Asch (Aš):



    De eerste bewoning van Asch was door kolonisten uit het noorden van het naburige Beieren, waarschijnlijk al in de elfde eeuw. In de tijd van de Habsburgers was Asch in het Egerland een centrum van textielindustrie; sinds 1918 hoorde de stad, die nu Aš heette, bij Tsjechoslowakije. Na de Conferentie van München werd Asch van 1938 tot 1945 de hoofdplaats van de Landkreis Asch in de Reichsgau Sudetenland, Regierungsbezirk Eger en hoorde de stad zeven jaar land bij het Duitse Rijk; Duitse troepen, met de Duitse dictator Adolf Hitler persoonlijk, trokken op 3 oktober 1938 de stad in.
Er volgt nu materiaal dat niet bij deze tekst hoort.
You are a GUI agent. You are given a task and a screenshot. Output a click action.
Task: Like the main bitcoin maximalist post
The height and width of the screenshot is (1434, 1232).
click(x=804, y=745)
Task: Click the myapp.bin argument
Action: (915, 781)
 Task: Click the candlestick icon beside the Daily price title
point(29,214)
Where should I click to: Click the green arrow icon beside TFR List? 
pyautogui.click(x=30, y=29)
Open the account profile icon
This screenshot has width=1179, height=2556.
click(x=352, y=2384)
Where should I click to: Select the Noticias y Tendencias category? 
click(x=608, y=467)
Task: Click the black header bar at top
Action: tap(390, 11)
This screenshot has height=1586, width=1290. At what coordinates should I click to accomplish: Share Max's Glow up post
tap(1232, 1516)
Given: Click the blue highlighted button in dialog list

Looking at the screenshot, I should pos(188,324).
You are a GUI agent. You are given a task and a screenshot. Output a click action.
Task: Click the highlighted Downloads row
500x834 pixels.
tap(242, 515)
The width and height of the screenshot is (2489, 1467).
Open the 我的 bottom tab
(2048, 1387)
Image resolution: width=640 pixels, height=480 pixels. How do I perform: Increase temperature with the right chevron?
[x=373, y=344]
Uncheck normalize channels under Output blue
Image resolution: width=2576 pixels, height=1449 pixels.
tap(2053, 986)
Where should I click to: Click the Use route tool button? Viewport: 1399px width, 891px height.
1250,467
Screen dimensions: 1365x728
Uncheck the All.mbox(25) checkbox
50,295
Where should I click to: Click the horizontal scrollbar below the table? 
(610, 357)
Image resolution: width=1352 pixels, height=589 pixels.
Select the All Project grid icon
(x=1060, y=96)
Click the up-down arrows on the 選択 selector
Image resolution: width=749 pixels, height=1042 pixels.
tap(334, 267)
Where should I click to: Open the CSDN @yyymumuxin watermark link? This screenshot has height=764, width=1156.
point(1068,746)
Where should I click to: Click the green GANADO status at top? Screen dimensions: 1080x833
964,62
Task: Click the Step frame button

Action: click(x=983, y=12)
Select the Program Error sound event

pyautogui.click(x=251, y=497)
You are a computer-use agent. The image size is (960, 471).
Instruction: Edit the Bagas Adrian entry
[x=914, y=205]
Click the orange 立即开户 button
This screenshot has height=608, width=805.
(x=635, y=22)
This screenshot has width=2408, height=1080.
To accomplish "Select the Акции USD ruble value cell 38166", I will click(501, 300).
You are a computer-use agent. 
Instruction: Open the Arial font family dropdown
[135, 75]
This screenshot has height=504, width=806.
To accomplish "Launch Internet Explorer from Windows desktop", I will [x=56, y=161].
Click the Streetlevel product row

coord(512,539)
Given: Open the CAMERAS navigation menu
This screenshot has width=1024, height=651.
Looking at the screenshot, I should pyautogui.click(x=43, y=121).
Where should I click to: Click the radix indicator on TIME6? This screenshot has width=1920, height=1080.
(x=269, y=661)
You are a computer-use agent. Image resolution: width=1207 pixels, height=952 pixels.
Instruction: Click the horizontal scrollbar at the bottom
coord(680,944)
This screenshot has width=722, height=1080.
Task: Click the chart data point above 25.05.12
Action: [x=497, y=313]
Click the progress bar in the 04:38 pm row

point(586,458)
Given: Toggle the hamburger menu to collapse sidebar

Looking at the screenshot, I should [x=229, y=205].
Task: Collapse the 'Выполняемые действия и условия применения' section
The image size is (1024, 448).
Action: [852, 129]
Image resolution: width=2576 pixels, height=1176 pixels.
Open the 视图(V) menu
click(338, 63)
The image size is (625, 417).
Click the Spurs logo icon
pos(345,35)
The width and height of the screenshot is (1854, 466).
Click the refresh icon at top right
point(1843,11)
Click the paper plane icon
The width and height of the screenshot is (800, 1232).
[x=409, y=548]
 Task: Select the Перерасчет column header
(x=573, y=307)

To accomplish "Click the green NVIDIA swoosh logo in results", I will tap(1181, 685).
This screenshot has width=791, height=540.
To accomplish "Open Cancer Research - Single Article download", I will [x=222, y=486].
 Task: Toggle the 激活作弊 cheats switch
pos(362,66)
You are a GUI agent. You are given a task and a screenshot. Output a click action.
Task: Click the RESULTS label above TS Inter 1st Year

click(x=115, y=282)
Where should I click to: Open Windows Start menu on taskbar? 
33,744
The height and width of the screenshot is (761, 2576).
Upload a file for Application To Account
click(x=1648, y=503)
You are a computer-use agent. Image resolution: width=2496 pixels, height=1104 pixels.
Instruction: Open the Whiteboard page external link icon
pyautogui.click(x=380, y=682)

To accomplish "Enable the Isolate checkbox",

De meeste Tsjechen (113 op een totaal van ongeveer 23.000 inwoners) maakten dat ze weg kwamen. Op 20 april 1945 werd Asch/Aš door de Amerikanen bevrijd; na de overgave van de stad en de streek in november 1945 aan de Sovjets werd de Duitstalige bevolking verdreven. Tsjechen en Slowaken uit andere delen van het land werden in Aš gehuisvest, maar de bevolking was met de helft afgenomen. De slechte economische situatie in deze uithoek plus de verlokkende nabijheid van de grens met Duitsland zorgde ervoor dat velen naar het westen vluchtten en veel van de overgebleven fabrieken moesten wegens gebrek aan personeel sluiten. In de jaren ’70 werden nog meer Tsjechen en Slowaken, maar ook zigeuners en Vietnamezen, naar Aš gehaald. Vanaf 1993 ligt de stad in Tsjechië.
    Op 31 december 2024 woonden er nog maar 12.684 mensen in Aš, een derde van het bevolkingsaantal van 1939.